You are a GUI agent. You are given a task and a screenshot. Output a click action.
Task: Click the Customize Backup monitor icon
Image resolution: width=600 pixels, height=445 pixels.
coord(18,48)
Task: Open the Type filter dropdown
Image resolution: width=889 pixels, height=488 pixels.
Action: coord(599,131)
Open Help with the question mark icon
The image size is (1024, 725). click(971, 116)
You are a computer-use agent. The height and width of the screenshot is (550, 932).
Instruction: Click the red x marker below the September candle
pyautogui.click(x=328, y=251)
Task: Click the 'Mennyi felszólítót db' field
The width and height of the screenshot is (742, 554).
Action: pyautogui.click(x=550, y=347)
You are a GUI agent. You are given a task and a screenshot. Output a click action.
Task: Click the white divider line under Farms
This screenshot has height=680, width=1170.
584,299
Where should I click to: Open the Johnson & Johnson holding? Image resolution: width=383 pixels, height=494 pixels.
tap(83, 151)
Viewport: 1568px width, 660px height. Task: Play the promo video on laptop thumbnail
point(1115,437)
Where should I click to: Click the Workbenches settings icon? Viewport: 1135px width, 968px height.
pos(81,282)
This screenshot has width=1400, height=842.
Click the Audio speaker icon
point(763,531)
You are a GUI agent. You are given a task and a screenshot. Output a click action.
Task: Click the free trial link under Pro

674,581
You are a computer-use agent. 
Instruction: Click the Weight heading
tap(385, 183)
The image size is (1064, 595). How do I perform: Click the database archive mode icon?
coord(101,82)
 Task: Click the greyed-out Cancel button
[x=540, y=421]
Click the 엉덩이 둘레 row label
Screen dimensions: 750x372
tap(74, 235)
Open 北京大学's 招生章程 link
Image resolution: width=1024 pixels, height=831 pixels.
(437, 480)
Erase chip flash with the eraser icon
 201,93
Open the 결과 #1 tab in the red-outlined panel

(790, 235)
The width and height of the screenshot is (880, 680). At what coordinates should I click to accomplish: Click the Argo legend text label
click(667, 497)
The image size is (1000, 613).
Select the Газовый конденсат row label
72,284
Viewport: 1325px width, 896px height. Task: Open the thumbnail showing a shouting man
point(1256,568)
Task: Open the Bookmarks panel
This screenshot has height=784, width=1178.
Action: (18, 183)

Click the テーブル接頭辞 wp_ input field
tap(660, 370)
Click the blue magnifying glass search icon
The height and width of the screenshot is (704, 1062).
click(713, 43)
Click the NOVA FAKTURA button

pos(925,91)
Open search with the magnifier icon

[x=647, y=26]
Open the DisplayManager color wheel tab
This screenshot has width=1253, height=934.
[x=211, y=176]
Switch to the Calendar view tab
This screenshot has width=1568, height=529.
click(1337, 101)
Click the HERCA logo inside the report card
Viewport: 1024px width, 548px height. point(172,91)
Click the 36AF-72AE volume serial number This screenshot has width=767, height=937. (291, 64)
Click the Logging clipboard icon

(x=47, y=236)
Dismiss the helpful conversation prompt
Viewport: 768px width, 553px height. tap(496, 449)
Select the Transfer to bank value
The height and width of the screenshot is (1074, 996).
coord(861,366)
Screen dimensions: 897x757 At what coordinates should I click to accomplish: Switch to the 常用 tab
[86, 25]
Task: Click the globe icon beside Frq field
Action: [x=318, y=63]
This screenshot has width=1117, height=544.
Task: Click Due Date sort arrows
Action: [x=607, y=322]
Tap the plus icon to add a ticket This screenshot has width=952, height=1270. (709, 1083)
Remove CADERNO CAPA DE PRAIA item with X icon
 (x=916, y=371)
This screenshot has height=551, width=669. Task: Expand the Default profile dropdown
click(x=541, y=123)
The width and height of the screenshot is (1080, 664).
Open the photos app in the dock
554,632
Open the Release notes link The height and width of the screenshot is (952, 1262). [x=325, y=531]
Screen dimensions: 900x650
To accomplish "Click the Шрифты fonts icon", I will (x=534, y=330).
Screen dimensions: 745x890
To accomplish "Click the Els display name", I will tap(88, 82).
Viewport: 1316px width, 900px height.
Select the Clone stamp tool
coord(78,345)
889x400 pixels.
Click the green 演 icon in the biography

——

Once the records have been read, print them all again exactly.

You are a GUI agent. You are given a task and a screenshot. Output a click action.
Task: Click the Customize Backup monitor icon
Image resolution: width=600 pixels, height=445 pixels.
coord(18,48)
Task: Open the Type filter dropdown
Image resolution: width=889 pixels, height=488 pixels.
Action: coord(599,131)
Open Help with the question mark icon
The image size is (1024, 725). click(971, 116)
You are a computer-use agent. The height and width of the screenshot is (550, 932).
Instruction: Click the red x marker below the September candle
pyautogui.click(x=328, y=251)
Task: Click the 'Mennyi felszólítót db' field
The width and height of the screenshot is (742, 554).
Action: pyautogui.click(x=550, y=347)
You are a GUI agent. You are given a task and a screenshot. Output a click action.
Task: Click the white divider line under Farms
This screenshot has height=680, width=1170.
584,299
Where should I click to: Open the Johnson & Johnson holding? Image resolution: width=383 pixels, height=494 pixels.
tap(83, 151)
Viewport: 1568px width, 660px height. Task: Play the promo video on laptop thumbnail
point(1115,437)
Where should I click to: Click the Workbenches settings icon? Viewport: 1135px width, 968px height.
pos(81,282)
This screenshot has width=1400, height=842.
Click the Audio speaker icon
point(763,531)
You are a GUI agent. You are given a task and a screenshot. Output a click action.
Task: Click the free trial link under Pro

674,581
You are a computer-use agent. 
Instruction: Click the Weight heading
tap(385, 183)
The image size is (1064, 595). How do I perform: Click the database archive mode icon?
coord(101,82)
 Task: Click the greyed-out Cancel button
[x=540, y=421]
Click the 엉덩이 둘레 row label
Screen dimensions: 750x372
tap(74, 235)
Open 北京大学's 招生章程 link
Image resolution: width=1024 pixels, height=831 pixels.
(437, 480)
Erase chip flash with the eraser icon
 201,93
Open the 결과 #1 tab in the red-outlined panel

(790, 235)
The width and height of the screenshot is (880, 680). At what coordinates should I click to accomplish: Click the Argo legend text label
click(667, 497)
The image size is (1000, 613).
Select the Газовый конденсат row label
72,284
Viewport: 1325px width, 896px height. Task: Open the thumbnail showing a shouting man
point(1256,568)
Task: Open the Bookmarks panel
This screenshot has height=784, width=1178.
Action: (18, 183)

Click the テーブル接頭辞 wp_ input field
tap(660, 370)
Click the blue magnifying glass search icon
The height and width of the screenshot is (704, 1062).
click(713, 43)
Click the NOVA FAKTURA button

pos(925,91)
Open search with the magnifier icon

[x=647, y=26]
Open the DisplayManager color wheel tab
This screenshot has width=1253, height=934.
[x=211, y=176]
Switch to the Calendar view tab
This screenshot has width=1568, height=529.
click(1337, 101)
Click the HERCA logo inside the report card
Viewport: 1024px width, 548px height. point(172,91)
Click the 36AF-72AE volume serial number This screenshot has width=767, height=937. (291, 64)
Click the Logging clipboard icon

(x=47, y=236)
Dismiss the helpful conversation prompt
Viewport: 768px width, 553px height. tap(496, 449)
Select the Transfer to bank value
The height and width of the screenshot is (1074, 996).
coord(861,366)
Screen dimensions: 897x757 At what coordinates should I click to accomplish: Switch to the 常用 tab
[86, 25]
Task: Click the globe icon beside Frq field
Action: [x=318, y=63]
This screenshot has width=1117, height=544.
Task: Click Due Date sort arrows
Action: [x=607, y=322]
Tap the plus icon to add a ticket This screenshot has width=952, height=1270. (709, 1083)
Remove CADERNO CAPA DE PRAIA item with X icon
 (x=916, y=371)
This screenshot has height=551, width=669. Task: Expand the Default profile dropdown
click(x=541, y=123)
The width and height of the screenshot is (1080, 664).
Open the photos app in the dock
554,632
Open the Release notes link The height and width of the screenshot is (952, 1262). [x=325, y=531]
Screen dimensions: 900x650
To accomplish "Click the Шрифты fonts icon", I will (x=534, y=330).
Screen dimensions: 745x890
To accomplish "Click the Els display name", I will tap(88, 82).
Viewport: 1316px width, 900px height.
Select the Clone stamp tool
coord(78,345)
889x400 pixels.
Click the green 演 icon in the biography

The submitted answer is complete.